A hesitação dos Republicanos em declarar apoio formal a Flávio Bolsonaro expõe uma rachadura que pode custar caro na corrida eleitoral. O partido, que já foi visto como aliado natural do bolsonarismo, agora prefere observar de longe, calculando riscos e evitando se comprometer com uma candidatura que não demonstra força suficiente para enfrentar Lula. Essa postura revela o medo de se associar a um projeto que pode naufragar antes mesmo de chegar ao segundo turno.

Nos bastidores, dirigentes republicanos avaliam que Flávio não conseguiu consolidar liderança dentro da própria direita. A sombra do pai ainda pesa, mas não garante votos. O receio é de que o partido se torne cúmplice de uma derrota anunciada, perdendo espaço para negociar cargos e influência em um eventual governo adversário. A indecisão, portanto, não é apenas política, é sobrevivência.

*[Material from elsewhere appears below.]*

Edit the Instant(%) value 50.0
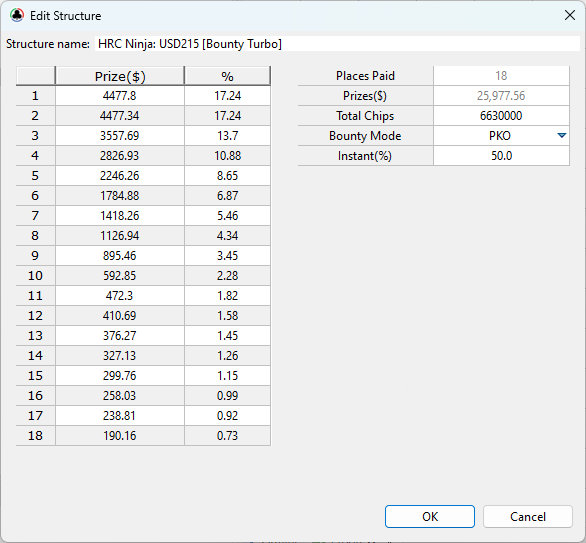Image resolution: width=586 pixels, height=543 pixels. pyautogui.click(x=501, y=156)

Enquanto isso, Flávio tenta mostrar musculatura, mas enfrenta dificuldades em articular alianças sólidas. A falta de entusiasmo dos Republicanos amplia a percepção de isolamento, e a campanha começa a ser vista como frágil. O discurso de continuidade do bolsonarismo não convence setores que buscam pragmatismo e resultados, e o candidato se vê obrigado a lutar contra o desgaste de um nome que carrega mais rejeição do que apoio.

O impacto dessa hesitação é devastador para a narrativa da direita. Sem o respaldo firme de partidos estratégicos, Flávio Bolsonaro corre o risco de se tornar apenas um personagem secundário em uma eleição polarizada. O silêncio dos Republicanos não é neutro, é um sinal de que o bolsonarismo perdeu a capacidade de unir, e que a aposta em Flávio pode ser o maior erro político da temporada.